US 11,735,156 B1
Synthetic speech processing
Jaime Lorenzo Trueba, Cambridge (GB); Alejandro Ricardo Mottini d'Oliveira, Seattle, WA (US); Thomas Renaud Drugman, Carnieres (BE); and Sri Vishnu Kumar Karlapati, Cambridge (GB)
Assigned to Amazon Technologies, Inc., Seattle, WA (US)
Filed by Amazon Technologies, Inc., Seattle, WA (US)
Filed on Aug. 31, 2020, as Appl. No. 17/007,709.
Int. Cl. G10L 13/02 (2013.01); G10L 15/08 (2006.01); G06F 3/16 (2006.01); G06N 3/084 (2023.01); G10L 25/30 (2013.01)

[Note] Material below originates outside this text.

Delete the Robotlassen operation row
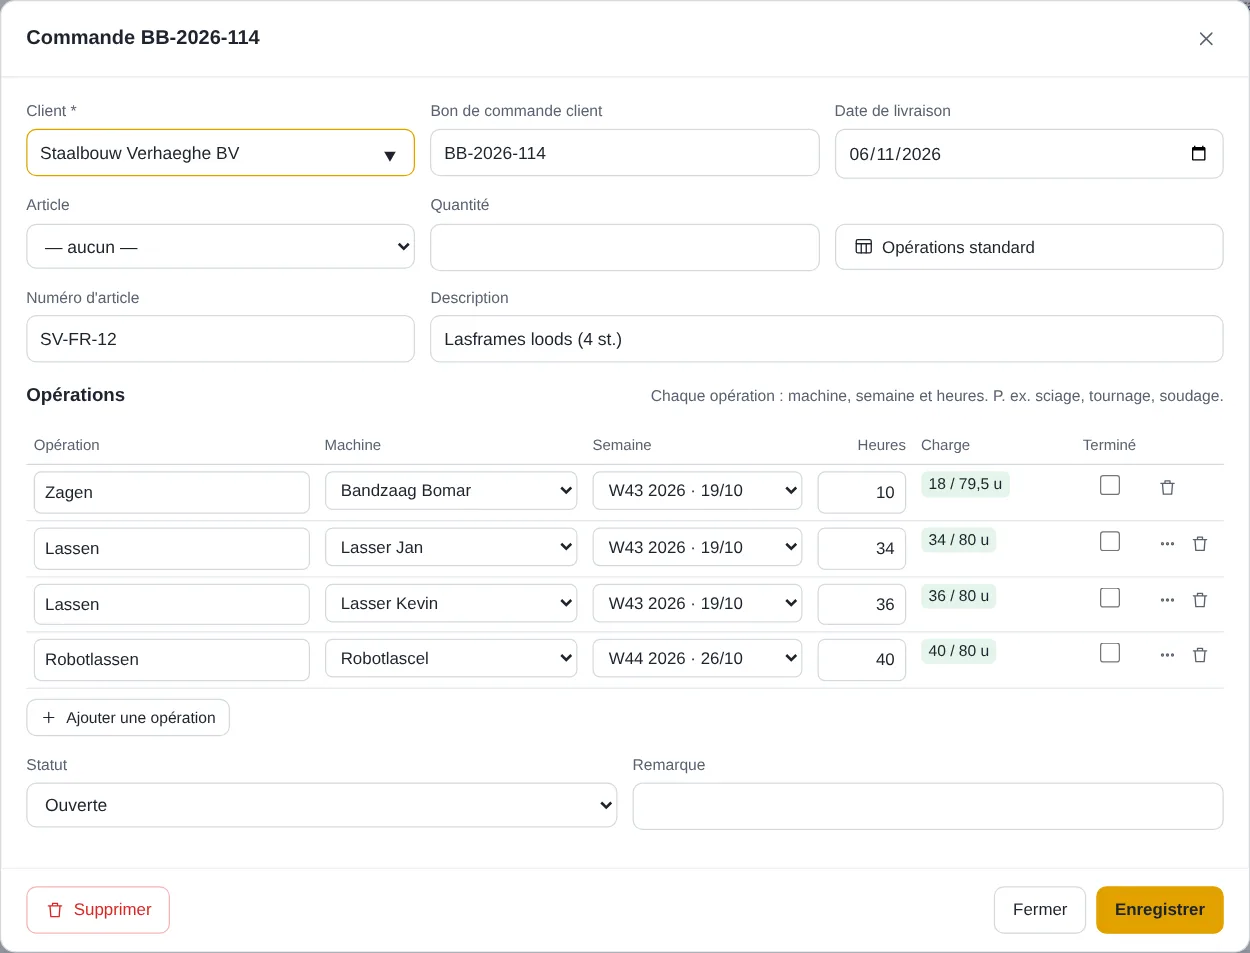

CPC G10L 13/02 (2013.01) [G06F 3/16 (2013.01); G06N 3/084 (2013.01); G10L 15/08 (2013.01); G10L 25/30 (2013.01); G10L 2015/088 (2013.01)] 20 Claims
OG exemplary drawing
 
3. A computer-implemented method comprising:
receiving, from at least one microphone of a user device, first audio data representing first noise and first speech corresponding to a first voice, the first speech including a first plurality of words;
receiving second audio data corresponding to a second voice different from the first voice;
processing, using a first encoder, the first audio data to determine first encoded data corresponding to phoneme characteristics of the first speech;
processing, using a second encoder, the first audio data to determine second encoded data corresponding to the first noise and to a phrase of the first speech;
processing, using a third encoder, the second audio data to determine third encoded data corresponding to vocal characteristics of the second voice; and
processing, using a decoder, the first encoded data, the second encoded data, and the third encoded data to determine third audio data representing second speech corresponding to the second voice, the second speech including the first plurality of words.